Holotropic Breathwork was developed by Stanislav and Christina Grof in the 1970s, and is based on the idea that its breathing techniques and accompanying features can deliberately induce altered and/or non-ordinary states of consciousness, which mobilize inherent healing forces in the mind (psyche) and body of the practitioner.
The name of the modality consists of the combination of the two Greek words holos (meaning “whole”) and trepein (meaning “moving in the direction of something”). The word Holotropic then suggests something like “moving towards wholeness.”
It’s thought that carrying out Holotropic Breathwork can activate the “inner healer,” which manifests and mobilizes therapeutic wisdom that goes beyond scientific and other cognitive knowledge, or even beyond professional psychotherapy or any other type of bodywork. In fact, by its practitioners it’s believed that the work can support people toward positive transformation, wholeness, and general well-being.
Additionally, according to the creators of this Breathwork modality, Holotropic Breathwork includes accessing and working with biographical (our life history from birth up to the present moment), perinatal (reliving of our birth), and transpersonal (spiritual) dimensions.
The conceptual framework of Holotropic Breathwork integrates a broad range of insights from modern consciousness research, anthropology, depth psychologies, transpersonal psychology, Eastern spiritual practices, and mystical traditions from around the world.
The basic techniques applied are deeper and accelerated breathing (a kind of hyperventilation), accompanied by suggestive music (drumming, nature sounds, among others), and the facilitation of energy release through a specific style of bodywork.

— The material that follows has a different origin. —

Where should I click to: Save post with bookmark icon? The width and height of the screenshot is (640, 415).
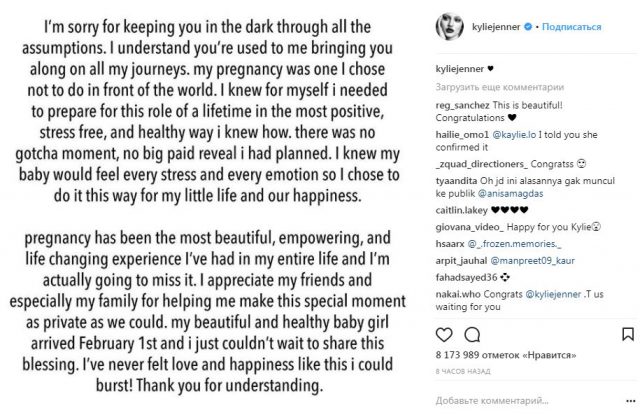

Other activities may be included in a session, such as Mandala drawing, working with clay, theoretical explanations, and interactive discussions.
Although sessions are usually given as a group activity, they may also be offered on a one-to-one basis. Holotropic Breathwork sessions may last between two and three hours.
As a rule, the Holotropic Breathwork practitioners will be lying on a mat, with the eyes closed, while using their breath (characterized by a continuous increase of depth, speed, and rhythm) and the music in the room to enter a non-ordinary i.e. altered state of consciousness.
This then would bring the practitioner a particular set of internal experiences and activate the inner healing intelligence, bringing about a personal transformation. The experience is unique for each individual person each time it’s practiced, and no two sessions are alike.
Usually, the practitioners in a group session will work in pairs, where one is called the “breather” and the other person the “sitter.” The sitter helps the breather if needed, ensuring that the breather is safe and supported. Mind that there are basically no specific guidelines or expectation of a session, that is, the practitioners will work with/on whatever comes up.